How are these solutions supported?
Since external high-availability solutions are not integrated with the WebSphere Application Server product, IBM WebSphere Application Server Support cannot provide specific advice or instructions for using the product with every external high-availability solution that is compatible with the product. Instead, IBM Support can provide guidelines that explain which solutions are acceptable to use with WebSphere Application Server.

The purpose of this technote is to provide guidelines for the process of installing WebSphere Application Server and configuring profiles on highly available systems.

Answer

Filesystem requirements
There are some requirements for installing and running WebSphere Application Server on a networked filesystem. In general, the networked filesystem must be configured to be consistently available, with appropriate file permissions and supporting processes (such as lock daemon processes and port-mapping processes). The system administrator must be entirely responsible for the configuration and troubleshooting of the networked filesystem. For more details about WebSphere Application Server support of networked filesystems, refer to the technote General guidelines for installation of WebSphere Application Server V6.1 and V7.0 on Networked Filesystems (NFS), Mapped Network Drives, or Storage Area Network (SAN) resources.


High-availability solution requirements
The system administrator must be familiar with the high-availability solution that WebSphere Application Server is installed into. The system administrator will be responsible for configuring the high-availability software and ensuring that it is capable of starting and stopping application servers when necessary. The system administrator will need to provide troubleshooting expertise if the high-availability solution encounters issues.

A Redbooks is available from IBM which can assist with these scenarios. Refer to the Redbooks, WebSphere Application Server Network Deployment V6: High Availability Solutions.

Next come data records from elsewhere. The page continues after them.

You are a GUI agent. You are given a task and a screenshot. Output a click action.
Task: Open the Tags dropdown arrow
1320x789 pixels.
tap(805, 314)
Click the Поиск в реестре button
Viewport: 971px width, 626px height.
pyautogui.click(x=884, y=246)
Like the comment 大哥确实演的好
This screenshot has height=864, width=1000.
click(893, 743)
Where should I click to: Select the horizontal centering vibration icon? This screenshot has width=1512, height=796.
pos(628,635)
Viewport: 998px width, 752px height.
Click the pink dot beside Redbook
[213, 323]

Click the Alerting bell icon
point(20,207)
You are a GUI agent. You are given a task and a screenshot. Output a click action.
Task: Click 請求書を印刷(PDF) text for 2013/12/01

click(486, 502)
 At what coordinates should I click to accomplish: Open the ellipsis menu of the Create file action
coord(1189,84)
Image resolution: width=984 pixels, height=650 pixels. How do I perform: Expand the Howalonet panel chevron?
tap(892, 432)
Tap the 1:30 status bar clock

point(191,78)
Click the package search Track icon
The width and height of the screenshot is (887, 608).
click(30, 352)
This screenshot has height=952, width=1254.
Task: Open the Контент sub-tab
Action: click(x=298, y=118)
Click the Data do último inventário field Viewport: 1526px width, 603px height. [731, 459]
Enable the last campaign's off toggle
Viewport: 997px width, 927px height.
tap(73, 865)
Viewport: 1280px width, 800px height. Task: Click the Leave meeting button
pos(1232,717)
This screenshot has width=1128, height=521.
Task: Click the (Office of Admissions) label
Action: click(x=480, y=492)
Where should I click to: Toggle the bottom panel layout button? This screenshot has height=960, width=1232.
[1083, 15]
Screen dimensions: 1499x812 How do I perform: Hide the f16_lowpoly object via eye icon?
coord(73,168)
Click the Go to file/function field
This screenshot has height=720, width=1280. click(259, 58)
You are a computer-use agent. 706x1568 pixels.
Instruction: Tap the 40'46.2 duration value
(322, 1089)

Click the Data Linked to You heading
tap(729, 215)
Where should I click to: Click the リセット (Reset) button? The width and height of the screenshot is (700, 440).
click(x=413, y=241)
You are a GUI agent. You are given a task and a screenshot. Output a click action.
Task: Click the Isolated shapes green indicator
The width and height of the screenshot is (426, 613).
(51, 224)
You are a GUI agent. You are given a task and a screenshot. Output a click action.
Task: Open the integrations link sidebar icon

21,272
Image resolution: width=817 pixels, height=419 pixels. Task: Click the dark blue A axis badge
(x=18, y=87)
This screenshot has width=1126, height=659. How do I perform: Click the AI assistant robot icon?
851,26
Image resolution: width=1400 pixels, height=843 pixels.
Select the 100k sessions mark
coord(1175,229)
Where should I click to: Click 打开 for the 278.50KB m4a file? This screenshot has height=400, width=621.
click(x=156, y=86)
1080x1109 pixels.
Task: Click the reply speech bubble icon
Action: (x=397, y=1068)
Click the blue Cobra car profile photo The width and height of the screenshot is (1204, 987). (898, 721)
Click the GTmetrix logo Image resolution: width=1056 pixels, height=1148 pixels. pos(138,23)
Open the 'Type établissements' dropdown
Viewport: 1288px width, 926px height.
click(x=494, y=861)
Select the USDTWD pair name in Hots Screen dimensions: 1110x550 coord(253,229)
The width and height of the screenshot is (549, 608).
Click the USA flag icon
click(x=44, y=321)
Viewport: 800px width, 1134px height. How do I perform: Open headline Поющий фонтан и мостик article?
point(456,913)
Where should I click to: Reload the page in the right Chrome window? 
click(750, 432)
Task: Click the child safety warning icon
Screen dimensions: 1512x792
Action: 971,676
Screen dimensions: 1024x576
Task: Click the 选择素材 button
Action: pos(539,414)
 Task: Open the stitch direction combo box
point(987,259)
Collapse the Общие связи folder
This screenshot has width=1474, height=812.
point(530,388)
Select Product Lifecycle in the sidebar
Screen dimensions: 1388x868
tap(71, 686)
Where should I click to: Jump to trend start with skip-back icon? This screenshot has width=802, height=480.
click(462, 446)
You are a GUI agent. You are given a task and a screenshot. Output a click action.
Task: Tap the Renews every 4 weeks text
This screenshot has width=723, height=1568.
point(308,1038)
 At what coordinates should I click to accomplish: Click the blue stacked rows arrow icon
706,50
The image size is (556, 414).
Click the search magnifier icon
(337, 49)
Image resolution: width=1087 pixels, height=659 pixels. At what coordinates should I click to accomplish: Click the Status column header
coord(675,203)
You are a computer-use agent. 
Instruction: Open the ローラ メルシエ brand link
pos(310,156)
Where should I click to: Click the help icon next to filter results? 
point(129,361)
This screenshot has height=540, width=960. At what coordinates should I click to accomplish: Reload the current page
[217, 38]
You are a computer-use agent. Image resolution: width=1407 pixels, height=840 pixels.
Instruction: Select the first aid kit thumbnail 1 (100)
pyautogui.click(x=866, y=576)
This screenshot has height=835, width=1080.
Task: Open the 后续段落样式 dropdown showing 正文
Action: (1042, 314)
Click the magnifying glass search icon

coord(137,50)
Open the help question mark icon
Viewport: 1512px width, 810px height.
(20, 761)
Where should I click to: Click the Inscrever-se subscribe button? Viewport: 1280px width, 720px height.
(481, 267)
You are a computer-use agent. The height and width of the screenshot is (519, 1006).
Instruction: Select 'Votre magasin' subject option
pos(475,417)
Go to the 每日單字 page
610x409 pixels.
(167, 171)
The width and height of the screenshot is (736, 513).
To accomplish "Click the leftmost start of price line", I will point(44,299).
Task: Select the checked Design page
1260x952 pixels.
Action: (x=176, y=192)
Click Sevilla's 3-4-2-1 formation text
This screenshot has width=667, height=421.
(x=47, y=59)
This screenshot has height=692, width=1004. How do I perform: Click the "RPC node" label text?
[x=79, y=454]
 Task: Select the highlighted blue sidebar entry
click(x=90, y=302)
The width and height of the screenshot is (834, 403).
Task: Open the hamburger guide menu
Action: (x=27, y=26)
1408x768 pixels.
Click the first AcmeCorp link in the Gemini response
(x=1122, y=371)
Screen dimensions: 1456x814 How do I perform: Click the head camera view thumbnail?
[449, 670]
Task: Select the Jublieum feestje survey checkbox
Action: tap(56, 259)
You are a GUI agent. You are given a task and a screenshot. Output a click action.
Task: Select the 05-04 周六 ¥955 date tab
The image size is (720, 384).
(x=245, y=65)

WebSphere Application Server installation requirements

  • Modification to wasprofile.properties, profileRegistry.xml, NIFRegistry.properties, setupCmdLine.sh, fsdb files, or variables.xml:
    Do not edit wasprofile.properites, profileRegistry.xml, NIFRegistry.properties, setupCmdLine.sh (or.bat), variables.xml, or any files in the WAS_HOME/properties/fsdb directory to compensate for issues with file locations in a high-availability cluster. IBM Support cannot provide assistance for installing, creating/augmenting profiles, or updating the product with fix packs or patches if any of those files have been modified in an effort to configure a high-availability solution.

    Note: Some publications concerning WebSphere Application Server and high-availability solutions advocate modifications to those files. Making modifications to those files can simplify the process of installing the product on a large number of systems and facilitate cloning configuration data between multiple systems. But, editing those files also causes significant untested changes to the behavior of the product's installation and profile tools, which negatively impacts IBM Support's ability to provide service and diagnose issues. Any solutions published by IBM which advocate those modifications make it clear that the solution is not fully supported through IBM Support. However, publications by third-parties might not make this clear. If you are following instructions provided by a third-party, verify whether those instructions require editing those files.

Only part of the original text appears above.